> **What you should do**
Using the passage on nurses and opioid abuse, say whether each statement agrees with it, answering yes or no and quoting the words that decide it. 1. At Boston Medical Center, doctors administer the programs that treat opioid abuse. 2. The Comprehensive Addiction and Recovery Act of 2016 lets nurse practitioners prescribe buprenorphine to patients addicted to opioids. 3. During one take-back day in April 2016, authorities collected more than 500 tons of prescription drugs.

Opioid abuse is clearly a problem in the United States and abroad. Different organizations, institutions, and agencies have taken different approaches to combat this problem, as have individual rehab centers across the country. Several of these approaches involve nurses.
Treating Addictions
If the opioid epidemic is a war, nurses are serving on the front lines. Emergency room nurses often treat people who have overdosed or are suffering from the ill effects of opioids, other drugs, and alcohol.
Nurses work at rehab centers to treat opioid abuse and other forms of abuse. They work at clinics and hospitals that provide medication-assisted treatment (MAT). They work in a wide variety of health care settings to help people recognize and treat their addictions. They also work to educate others about substance abuse and hope that such preventative measures can help people avoid addiction in the first place.
State Efforts
At Boston Medical Center, doctors do not administer programs that treat opioid abuse. Instead, nurses administer such programs. This tactic allows the clinic to see more patients (and ultimately treat more patients). Other health centers in Massachusetts and across the United States are utilizing nurses to administer such programs.
Other programs might provide specific training that relates to addiction. In 2016, the U.S. federal government awarded a grant to train student nurses at the College of Nursing at the University of Massachusetts in Amherst, Massachusetts. This program trains nurses in SBIRT, which stands for screening, brief intervention, and referral to treatment. The program aims to diagnose addictions early and help people find treatment for them.
National Efforts
National organizations are also tackling addiction. The American Nurses Association (ANA), the American Association of Colleges of Nursing, and others have pledged to provide more training for people who prescribe opioids. The ANA has also pledged to encourage more health care providers to register with their states’ drug monitoring programs.
The ANA has also pledged to launch a campaign to raise awareness of opioid addiction. It has already established resources about opioid addiction and other forms of substance abuse. Additionally, ANA provides resources that can help nurses with their substance abuse problems if they are addicted themselves.
Government Efforts
The government has also joined nurses in the fight against opioid abuse. The U.S. Centers for Disease Control and Prevention (CDC) created and published guidelines regarding the prescription of opioids. Several nursing schools across the United States have pledged to teach these CDC guidelines, many of which address the use of opioids for long periods of time.
State boards of nursing have also created similar recommendations. The Michigan Board of Nursing, for example, has issued guidelines for nurses in regards to using controlled substances to treat pain. These guidelines recognize that nurses need to effectively treat pain. They also recognize the potential danger of certain medications.
There are also other government efforts relating to opioid abuse and nurses. The Comprehensive Addiction and Recovery Act of 2016 is a federal law that permits nurse practitioners and physician assistants to prescribe buprenorphine to patients who are addicted to opioids. It also allows doctors to see higher numbers of patients who need such drugs.
Speaking of government action, the U.S. Drug Enforcement Administration (DEA) sponsors National Prescription Drug Take-Back Day. During this event, people bring unneeded prescription drugs to designated areas. DEA agents and other law enforcement agents take these drugs and educate the public about drug abuse. During one such day in April 2016, authorities took back almost 447 tons of prescription drugs.

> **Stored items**
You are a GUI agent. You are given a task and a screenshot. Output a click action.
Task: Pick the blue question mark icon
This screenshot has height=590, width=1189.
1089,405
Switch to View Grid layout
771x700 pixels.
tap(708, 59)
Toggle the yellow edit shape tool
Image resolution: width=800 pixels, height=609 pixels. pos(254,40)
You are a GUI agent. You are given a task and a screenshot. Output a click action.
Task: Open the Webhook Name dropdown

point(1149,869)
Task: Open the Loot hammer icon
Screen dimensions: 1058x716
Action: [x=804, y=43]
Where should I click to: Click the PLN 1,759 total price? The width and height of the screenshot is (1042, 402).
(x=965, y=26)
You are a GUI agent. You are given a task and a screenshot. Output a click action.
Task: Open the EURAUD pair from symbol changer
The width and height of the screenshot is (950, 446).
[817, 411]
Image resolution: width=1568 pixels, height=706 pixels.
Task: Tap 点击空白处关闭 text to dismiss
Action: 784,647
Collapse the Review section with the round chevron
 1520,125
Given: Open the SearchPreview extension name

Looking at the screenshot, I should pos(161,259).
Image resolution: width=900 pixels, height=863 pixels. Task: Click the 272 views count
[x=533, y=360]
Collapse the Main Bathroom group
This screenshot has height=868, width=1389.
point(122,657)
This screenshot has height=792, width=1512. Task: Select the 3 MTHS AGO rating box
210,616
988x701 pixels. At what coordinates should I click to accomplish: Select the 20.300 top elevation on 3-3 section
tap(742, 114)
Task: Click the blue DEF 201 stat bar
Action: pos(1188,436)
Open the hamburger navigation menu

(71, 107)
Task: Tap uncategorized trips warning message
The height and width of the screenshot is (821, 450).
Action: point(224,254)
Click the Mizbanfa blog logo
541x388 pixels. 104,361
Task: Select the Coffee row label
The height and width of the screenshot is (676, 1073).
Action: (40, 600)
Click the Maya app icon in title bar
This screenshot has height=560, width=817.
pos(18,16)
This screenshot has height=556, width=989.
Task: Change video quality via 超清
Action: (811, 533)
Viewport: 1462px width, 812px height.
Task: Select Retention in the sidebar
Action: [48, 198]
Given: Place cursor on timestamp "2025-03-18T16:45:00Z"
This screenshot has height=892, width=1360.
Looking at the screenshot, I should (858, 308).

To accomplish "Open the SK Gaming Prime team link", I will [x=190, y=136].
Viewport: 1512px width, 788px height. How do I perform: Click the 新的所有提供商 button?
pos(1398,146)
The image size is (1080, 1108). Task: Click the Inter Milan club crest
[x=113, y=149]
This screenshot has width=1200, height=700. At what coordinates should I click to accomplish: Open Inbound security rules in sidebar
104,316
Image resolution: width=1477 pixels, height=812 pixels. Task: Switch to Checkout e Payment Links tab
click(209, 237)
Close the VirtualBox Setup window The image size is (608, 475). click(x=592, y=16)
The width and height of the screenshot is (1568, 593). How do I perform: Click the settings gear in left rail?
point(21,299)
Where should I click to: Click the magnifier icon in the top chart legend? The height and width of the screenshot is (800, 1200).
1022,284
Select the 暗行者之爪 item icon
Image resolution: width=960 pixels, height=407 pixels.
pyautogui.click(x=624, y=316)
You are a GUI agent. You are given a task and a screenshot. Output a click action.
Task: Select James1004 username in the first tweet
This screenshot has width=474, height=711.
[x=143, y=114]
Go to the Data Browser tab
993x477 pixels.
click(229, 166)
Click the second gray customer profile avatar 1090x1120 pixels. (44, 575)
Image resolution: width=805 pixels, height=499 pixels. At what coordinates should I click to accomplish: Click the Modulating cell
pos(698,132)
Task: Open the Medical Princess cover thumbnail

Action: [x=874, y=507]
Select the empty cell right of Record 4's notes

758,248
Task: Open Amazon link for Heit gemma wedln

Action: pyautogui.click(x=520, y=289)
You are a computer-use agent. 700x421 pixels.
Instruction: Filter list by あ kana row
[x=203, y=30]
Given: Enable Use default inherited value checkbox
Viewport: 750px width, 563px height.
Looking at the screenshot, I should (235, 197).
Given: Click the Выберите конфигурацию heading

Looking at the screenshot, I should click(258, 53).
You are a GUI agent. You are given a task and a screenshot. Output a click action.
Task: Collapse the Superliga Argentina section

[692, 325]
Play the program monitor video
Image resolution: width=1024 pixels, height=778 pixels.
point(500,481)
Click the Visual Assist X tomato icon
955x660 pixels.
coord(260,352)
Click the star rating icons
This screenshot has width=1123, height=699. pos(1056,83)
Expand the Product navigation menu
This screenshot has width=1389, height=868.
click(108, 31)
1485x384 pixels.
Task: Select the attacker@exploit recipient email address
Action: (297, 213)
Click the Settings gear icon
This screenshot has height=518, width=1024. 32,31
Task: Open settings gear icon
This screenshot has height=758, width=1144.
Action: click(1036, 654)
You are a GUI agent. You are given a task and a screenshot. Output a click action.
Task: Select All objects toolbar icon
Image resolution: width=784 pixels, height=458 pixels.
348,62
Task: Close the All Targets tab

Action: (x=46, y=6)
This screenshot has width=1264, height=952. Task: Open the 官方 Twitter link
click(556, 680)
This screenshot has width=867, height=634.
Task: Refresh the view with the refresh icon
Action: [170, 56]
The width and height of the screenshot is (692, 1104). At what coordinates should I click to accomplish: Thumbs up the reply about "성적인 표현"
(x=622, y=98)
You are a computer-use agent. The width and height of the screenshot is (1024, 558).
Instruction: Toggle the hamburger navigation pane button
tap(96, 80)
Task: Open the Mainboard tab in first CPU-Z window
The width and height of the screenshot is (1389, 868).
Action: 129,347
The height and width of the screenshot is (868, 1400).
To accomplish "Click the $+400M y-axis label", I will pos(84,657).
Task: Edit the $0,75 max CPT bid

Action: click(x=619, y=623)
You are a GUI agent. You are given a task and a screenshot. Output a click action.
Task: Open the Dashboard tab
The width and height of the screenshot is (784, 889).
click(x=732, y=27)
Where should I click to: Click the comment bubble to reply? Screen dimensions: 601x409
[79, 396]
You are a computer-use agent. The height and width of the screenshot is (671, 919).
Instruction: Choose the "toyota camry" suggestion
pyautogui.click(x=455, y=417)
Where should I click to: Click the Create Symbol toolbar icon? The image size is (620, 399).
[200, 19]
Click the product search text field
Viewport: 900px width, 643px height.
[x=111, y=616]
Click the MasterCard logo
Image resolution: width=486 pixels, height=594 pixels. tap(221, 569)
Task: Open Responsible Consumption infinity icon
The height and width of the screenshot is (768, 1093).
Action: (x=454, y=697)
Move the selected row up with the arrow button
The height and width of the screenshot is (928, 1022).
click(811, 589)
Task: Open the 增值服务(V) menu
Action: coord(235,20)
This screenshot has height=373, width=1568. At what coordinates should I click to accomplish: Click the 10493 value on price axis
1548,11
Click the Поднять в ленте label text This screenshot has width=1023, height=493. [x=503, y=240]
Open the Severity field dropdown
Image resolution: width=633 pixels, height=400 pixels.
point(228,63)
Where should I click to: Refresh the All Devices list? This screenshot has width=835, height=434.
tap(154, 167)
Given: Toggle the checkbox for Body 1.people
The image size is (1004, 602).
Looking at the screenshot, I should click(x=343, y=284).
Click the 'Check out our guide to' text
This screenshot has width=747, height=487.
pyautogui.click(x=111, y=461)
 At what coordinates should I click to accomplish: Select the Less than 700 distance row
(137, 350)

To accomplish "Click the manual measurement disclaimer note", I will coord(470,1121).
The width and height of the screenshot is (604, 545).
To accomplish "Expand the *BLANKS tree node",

> **Finished exercise**
1. No: "At Boston Medical Center, doctors do not administer programs that treat opioid abuse. Instead, nurses administer such programs."
2. Yes: "permits nurse practitioners and physician assistants to prescribe buprenorphine to patients who are addicted to opioids"
3. No: "authorities took back almost 447 tons of prescription drugs"